Il CIO toglie le sanzioni alla Bielorussia, non ancora alla Russia

Notizia importante giunta nel pomeriggio del 7 maggio dagli uffici del CIO, il Comitato Olimpico Internazionale. Con un comunicato, infatti, l’organizzazione mondiale che a fine febbraio 2022 aveva deciso di sanzionare e sospendere i comitati nazionali di Russia e Bielorussia tra doping di stato e successiva invasione dell’Ucraina (della Russia, coadiuvata dalla Bielorussia) annuncia che da ora gli atleti bielorussi non saranno più sottoposti a limiti e le varie organizzazioni sportive (tra cui il tennis) potranno tornare a considerarli alla stessa maniera di altri.
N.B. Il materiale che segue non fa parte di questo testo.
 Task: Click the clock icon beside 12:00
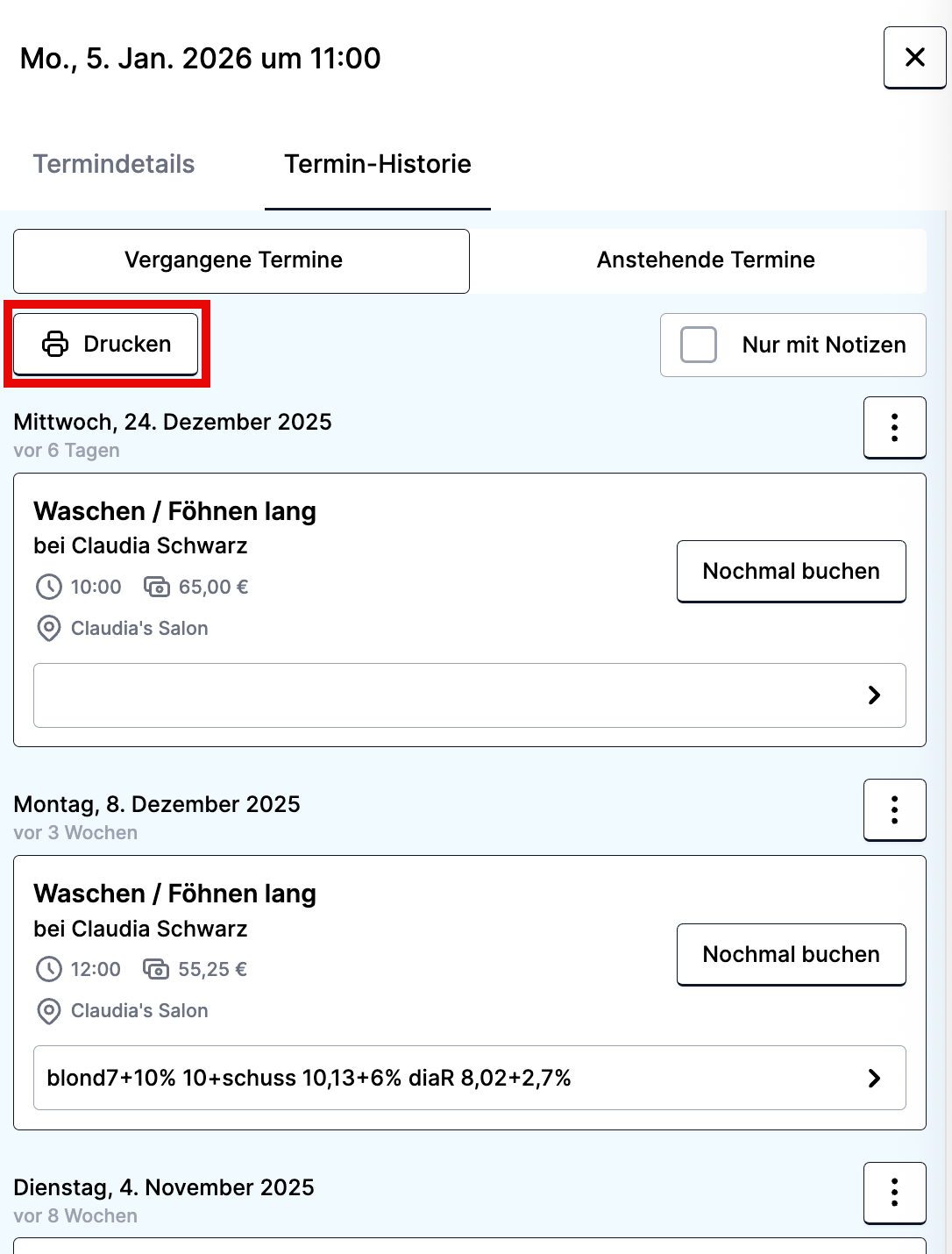click(x=49, y=969)
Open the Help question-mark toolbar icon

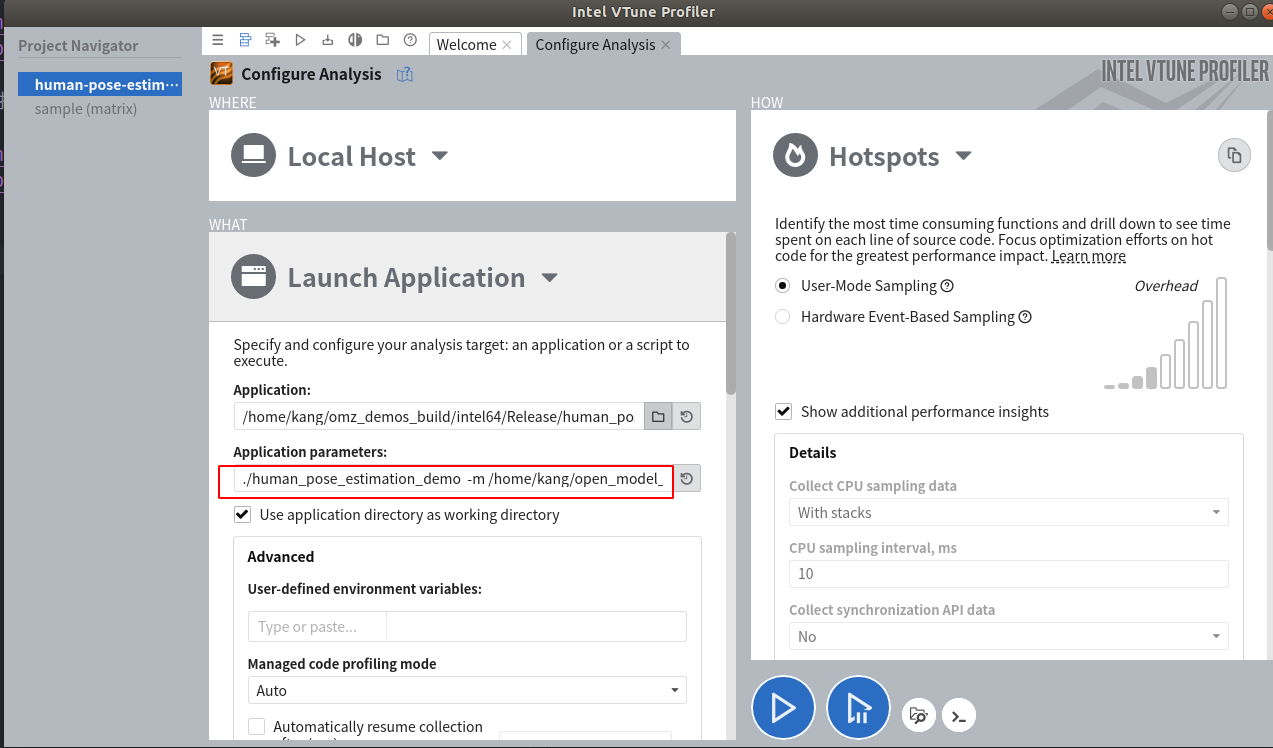(x=410, y=41)
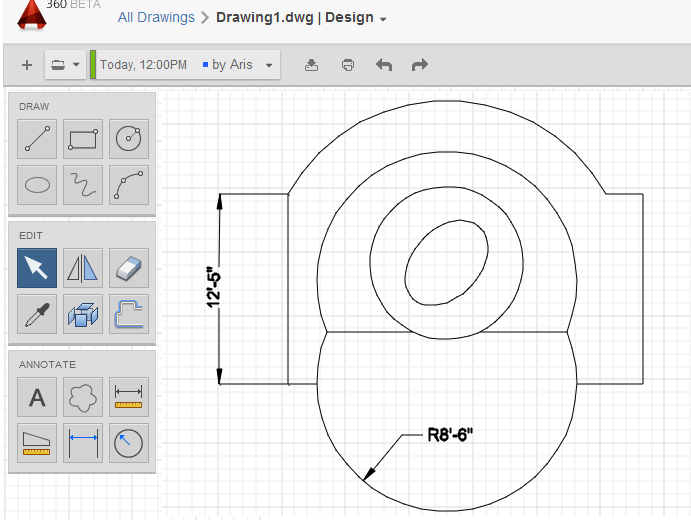This screenshot has height=520, width=691.
Task: Toggle the Select arrow tool
Action: coord(37,267)
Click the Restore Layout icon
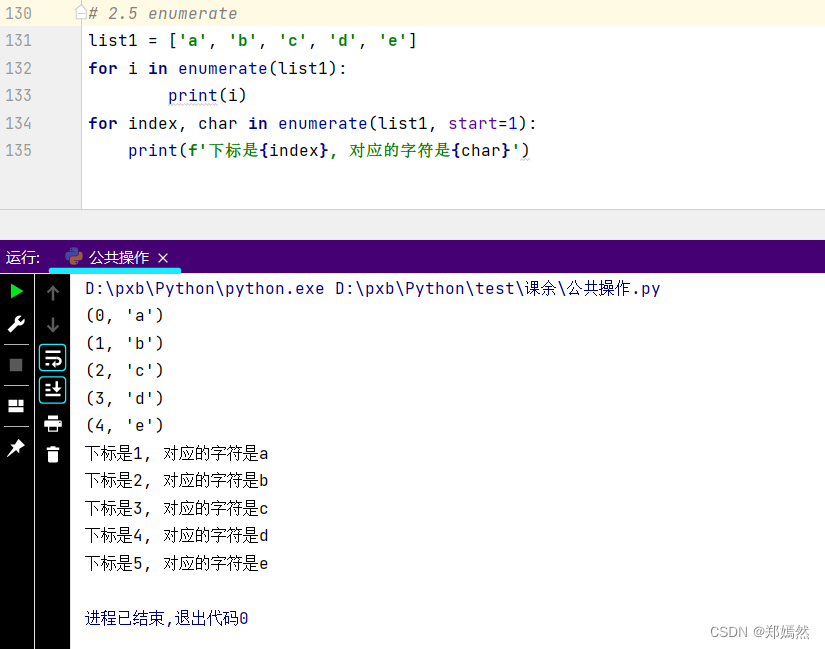The width and height of the screenshot is (825, 649). coord(14,405)
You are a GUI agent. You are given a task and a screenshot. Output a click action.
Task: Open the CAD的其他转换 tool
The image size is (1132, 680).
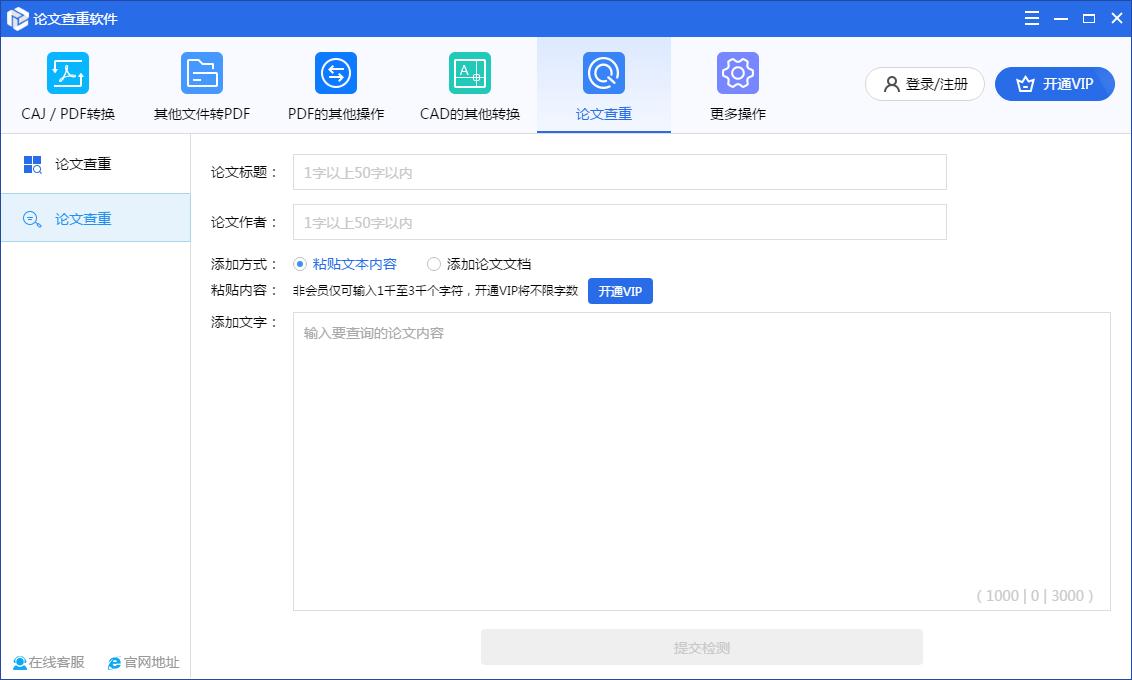(x=469, y=85)
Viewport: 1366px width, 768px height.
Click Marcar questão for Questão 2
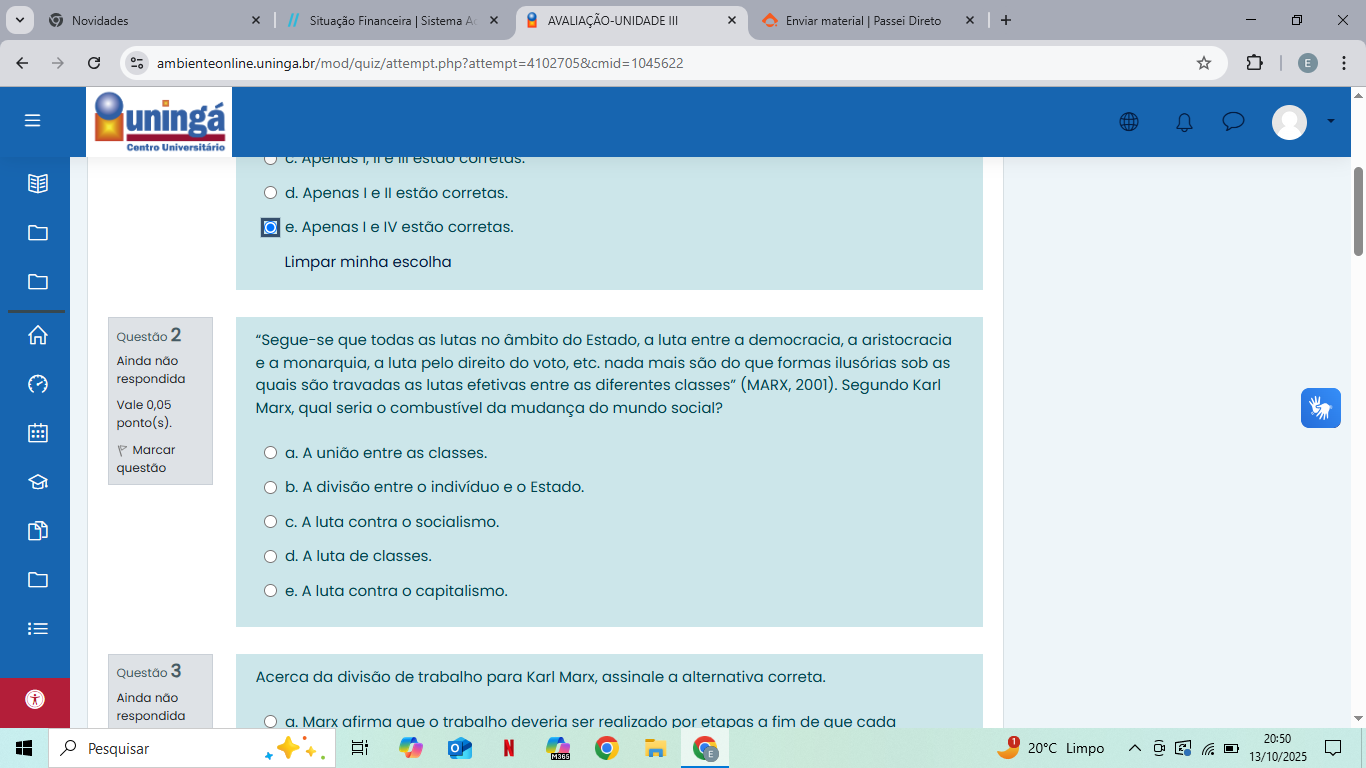point(146,459)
Per il tennis questo vuol dire che dovrebbe tornare la bandiera bielorussa accanto ai nomi degli atleti, tra cui spicca ovviamente l’attuale numero 1 del mondo nella WTA Aryna Sabalenka. Il ritorno della bandiera, che segna la fine del periodo di neutralità sportiva, vorrà anche dire il ritorno della nazionale nella Billie Jean King Cup come nella Davis Cup, con colori nazionali e inni regolarmente suonati. Inoltre, la decisione del CIO fa sì che Sabalenka e gli altri potranno partecipare alle Olimpiadi di Los Angeles 2028 senza dover passare per i criteri di ammissione che erano stati messi in atto nell’ultimo periodo per gli atleti neutrali.

Il CIO ha motivato la scelta coi buoni rapporti nell’ultimo periodo tra il comitato nazionale bielorusso, gli atleti e il comitato internazionale. Cosa che invece ancora non ha potuto dire della Russia, che rimane invece sotto sanzioni.